The crystalline Silica standard is out of date. It is a ubiquitous exposure issue, esp. in construction. The PEL is cumbersome and inpractical compared to the TLV or REL. There's no requirement for the employer to do an pre-assessment prior to exposure either. Make it simple and enforceable by using a single number, e.g.- 0.05 mg/m3 or 0.10 mg/m3 silica dust.
Gluteraldehyde and ortho-phthalaldehyde (OPA) disinfectants widely used in the Healthcare industry need both PEL's and NIOSH analytical methods developed. There is evidence of irritant and sensitizing properties of both these chemicals.
Noise and confined spaces in construction.
Hydrogen Sulfide: On June 1st, 2009 I had a medical event at work. I went to the nurse's station where she told me at first I was too hot, then took my vitals, and saw my heart rate was 144 and skipping every 4th ot 5th beat. The nurse then told me I had heart problems. My heart rate came down blood pressure returned to normal after she cooled me down with ice packs. I went to the doctor had blood work and ekg. All this was normal but I had a splitting headache that would not respond to any pain releavders. The nurse practioner I saw told me to stay off work for two days and they would set an appointment to see a cardiologist. I called a co-worker to inform him that the doctor's office had told me to stay home for two days before coming back to work. My co-worker informed me that shortly after I had left work a one million gallon tank had exploded in the area I had worked in that day. Eight days later I learned that the tank explosion was due to Hydrogen Sulfide gas. After looking at Hydrogen Sullfide symptoms on the internet I then knew what cause my medical event.
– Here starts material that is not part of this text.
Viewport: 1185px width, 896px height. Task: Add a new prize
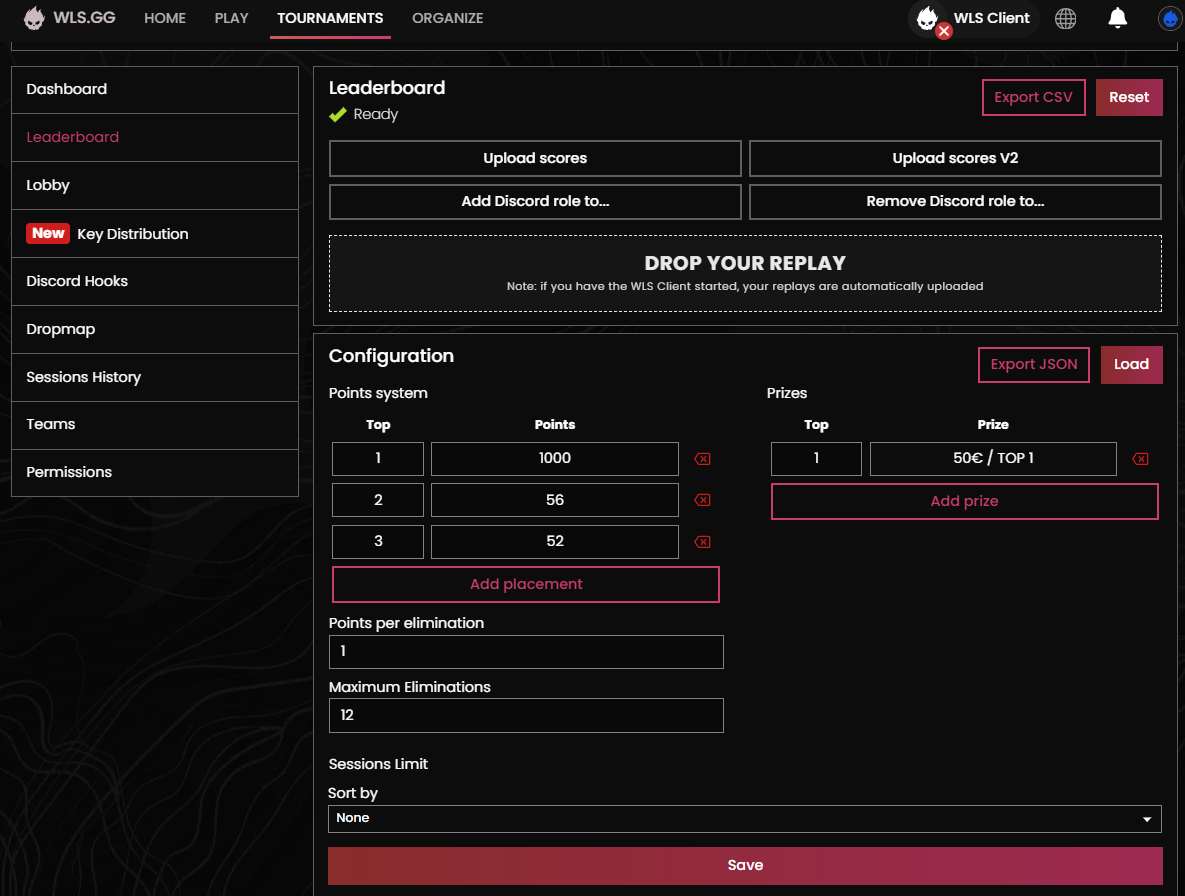964,501
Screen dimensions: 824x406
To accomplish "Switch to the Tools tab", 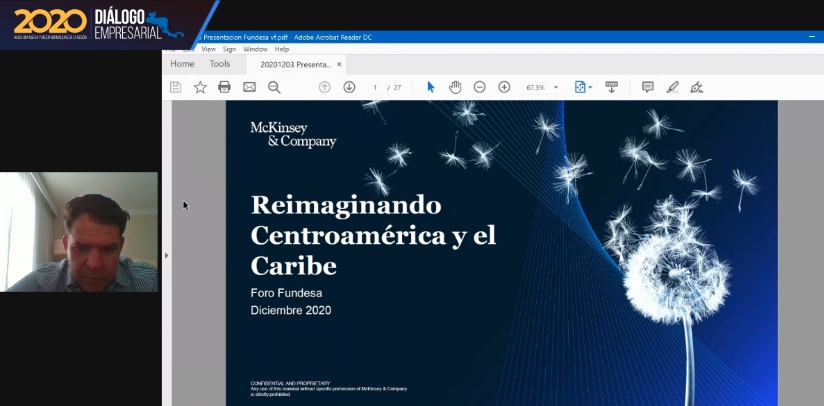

No one ever called to tell me my medical event could have been contributed to Hydrogen Sulfide exposure. Their is a lot more to this story but I think Hydrogen Sulfide should be recorded in PPB not PPM. All Hydrogen Sulfide monitors should be live with OSHA, EPA, and their state enviromental agency. EPA should lift their administrative stay and Hydrogen Sulfide should be reported on the Toxic Release Invintory report. Today as I write my comments I have some numbness in the left side of my face, Toes on my left foot numb, and I just took my Luminol treatment to prevent my headaches. My doctor that is helping bring me out of this exposure is Dr. Kaye Kilburn in Pasadena, Ca. Dr. Kilburn would be an excellant resource to indentify top chemicals of concern. I will be glad to sign a medical release or share any documintation, pictures, or reports that I have. I hope what I have shared today will create a safer enviroment for those who will follow in our footsteps. Thank you for seeing their is a need to review the PEL limits and seeing a change needs to be made, Wayne
Another area the PELs are way behind consensus standards has to do with particle size-selective sampling. For example, while OSHA recognizes "total dust" (<= 100 um) and "respirable dust" (<= 4 um), ACGIH/ISO/CEN recognizes "inhalable" (<= 100 um), thoracic (<= 10um) and "respirable" (<= 4 um). Moreover, OSHA should recognize the new sampling methodology and equipment that go along with size-selective particulate aerosol monitoring. Thank you.
Carbon monoxide needs a lower PEL (8-hour TWA) and needs an instantaneous or 2-minute STEL. The PEL should be no higher than 35 ppm.